週間国際経済2016(45) No.84 12/14~12/19

今週のポイント解説(45) 12/14~12/19

米利上げと「トランプ・バブル」

1.米、1年ぶり利上げ

FRB(米連邦準備制度理事会)は14日の公開市場委員会(FOMC)で0.25%の利上げを投票メンバー10人の全会一致で決めた。これでアメリカの政策金利の誘導目標は0.50%~0.75%になる。利上げは昨年12月以来のことだ。

ここまでは市場の予測通りだ。関心は来年以降の利上げペースだったのだが、公表された政策見通しでは2017年中に合計3回の利上げを中心シナリオとした。事前の予想では2回なのか3回なのかで分かれていたから(FRBは9月時点で年2回と想定していた)、利上げペースは加速すると受け止められた。その判断基準は何なのか、イエレン議長の記者会見に注目が集まった。

利上げペースの改定(2回ではなく3回に増やしたこと)は、「次期政権の財政政策を反映したためだ」という。イエレン議長の認識は「失業率は一段と低下し、物価上昇率も目標の2%に近づいた」、ならば従来通り利上げペースは緩やかであっていいはずだ。さらに「完全雇用実現には財政刺激策は必ずしも必要ない」と続けた。

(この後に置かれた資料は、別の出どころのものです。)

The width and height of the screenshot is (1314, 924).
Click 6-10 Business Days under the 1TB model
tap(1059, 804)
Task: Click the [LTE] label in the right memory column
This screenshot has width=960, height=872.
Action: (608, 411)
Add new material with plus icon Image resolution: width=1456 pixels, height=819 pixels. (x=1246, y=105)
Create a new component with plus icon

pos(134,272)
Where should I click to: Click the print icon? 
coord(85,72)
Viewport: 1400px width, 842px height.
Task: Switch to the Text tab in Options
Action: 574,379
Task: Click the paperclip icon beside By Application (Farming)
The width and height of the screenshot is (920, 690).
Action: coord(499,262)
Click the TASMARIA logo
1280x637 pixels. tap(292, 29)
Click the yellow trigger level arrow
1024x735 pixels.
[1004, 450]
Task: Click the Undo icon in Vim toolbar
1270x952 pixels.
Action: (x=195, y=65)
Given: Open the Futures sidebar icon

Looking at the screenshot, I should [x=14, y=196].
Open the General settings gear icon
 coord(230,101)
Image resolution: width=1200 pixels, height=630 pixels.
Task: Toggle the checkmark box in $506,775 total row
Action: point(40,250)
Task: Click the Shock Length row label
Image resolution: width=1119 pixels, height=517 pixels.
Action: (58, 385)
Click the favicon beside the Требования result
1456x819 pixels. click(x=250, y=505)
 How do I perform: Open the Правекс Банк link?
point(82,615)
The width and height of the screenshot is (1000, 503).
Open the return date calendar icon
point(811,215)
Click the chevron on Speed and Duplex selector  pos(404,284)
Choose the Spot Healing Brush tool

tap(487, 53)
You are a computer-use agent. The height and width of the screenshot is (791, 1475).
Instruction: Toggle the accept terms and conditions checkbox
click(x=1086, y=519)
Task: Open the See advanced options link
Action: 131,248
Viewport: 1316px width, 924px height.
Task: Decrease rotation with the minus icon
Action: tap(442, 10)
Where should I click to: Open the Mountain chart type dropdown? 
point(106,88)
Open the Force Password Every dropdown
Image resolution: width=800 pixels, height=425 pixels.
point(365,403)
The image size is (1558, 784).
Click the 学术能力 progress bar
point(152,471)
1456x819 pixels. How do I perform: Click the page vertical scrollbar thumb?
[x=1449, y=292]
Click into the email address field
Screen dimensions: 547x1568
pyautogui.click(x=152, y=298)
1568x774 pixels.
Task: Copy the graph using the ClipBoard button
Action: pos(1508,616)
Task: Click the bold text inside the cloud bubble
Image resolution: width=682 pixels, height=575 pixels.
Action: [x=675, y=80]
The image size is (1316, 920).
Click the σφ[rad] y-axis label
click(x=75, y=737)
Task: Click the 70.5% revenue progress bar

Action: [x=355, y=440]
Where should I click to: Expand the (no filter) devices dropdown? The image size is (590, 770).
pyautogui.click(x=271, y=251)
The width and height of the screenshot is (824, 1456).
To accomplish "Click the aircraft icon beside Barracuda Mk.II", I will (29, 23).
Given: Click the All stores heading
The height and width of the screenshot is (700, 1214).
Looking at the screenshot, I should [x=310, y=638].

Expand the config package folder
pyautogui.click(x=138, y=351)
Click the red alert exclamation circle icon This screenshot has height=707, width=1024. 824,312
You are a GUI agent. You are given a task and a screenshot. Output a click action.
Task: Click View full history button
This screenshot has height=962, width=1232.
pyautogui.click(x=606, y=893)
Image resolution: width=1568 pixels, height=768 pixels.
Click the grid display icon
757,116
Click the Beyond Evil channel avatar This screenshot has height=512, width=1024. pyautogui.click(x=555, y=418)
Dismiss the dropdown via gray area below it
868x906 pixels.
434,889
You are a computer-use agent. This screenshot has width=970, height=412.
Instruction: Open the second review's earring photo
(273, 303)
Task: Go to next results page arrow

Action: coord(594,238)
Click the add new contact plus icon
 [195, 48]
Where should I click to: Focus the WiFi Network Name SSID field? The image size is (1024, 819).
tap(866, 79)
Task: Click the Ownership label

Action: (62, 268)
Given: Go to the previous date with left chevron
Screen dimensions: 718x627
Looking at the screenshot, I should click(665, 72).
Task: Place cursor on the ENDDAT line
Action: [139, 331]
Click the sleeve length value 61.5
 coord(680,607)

つまり中央銀行(FRB)の使命である物価の安定と完全雇用の達成のための金融政策にとって、トランプ政権の大幅減税、大規模インフラ投資は追加的な要素であり、これによる過度のインフレ加速を意識した結果だということだ。しかもそのトランプ政策の中身も時期も現時点で見通すことはできない。さらなる追加利上げもありうるということだ。

これまでイエレン議長は軸足を「緩やかな緩和」に置くハト派と見られていたが、今回の発言は「積極的な引き締め」(タカ派)に転じたというメッセージを市場に送ったと見られている。

2.トランプ・バブル

さらにイエレン議長は、米大統領選後の株価上昇について「次期政権の税制変更などへの期待が背景にある」との考えを示した。NY株価は連日史上最高値を更新し続けているが、これは企業収益など実体の改善の表れではなくあくまで期待先行の過熱だと示唆しているのだ。

実際に米企業全体の税引き後利益は、直近の7~9月期は前年同期比1.6%増にとどまる。これは物価上昇率をわずかに下回る水準だ。そして大統領選後の株価上げ幅の寄与度をみると、ゴールドマンサックスが3割弱を占め金融4社だけで4割強と大きな偏りがあるという(12月16日付日経)。

金融緩和は財政政策とは違って直接需要を生み出すわけではない。持続的に雇用が増えて失業率が改善され、それが完全雇用水準に達すれば賃金上昇となり、そこで初めて消費増大という需要を生み出し物価が上がる。いわば「良いインフレ」を目指したものだ。

ところが、できるかできないかはさておき、トランプ政権の公約は10年間で4兆ドル以上の大幅減税に1兆ドルのインフラ投資を合わせるという、「高圧経済」と呼ばれる強烈な需要刺激策だ。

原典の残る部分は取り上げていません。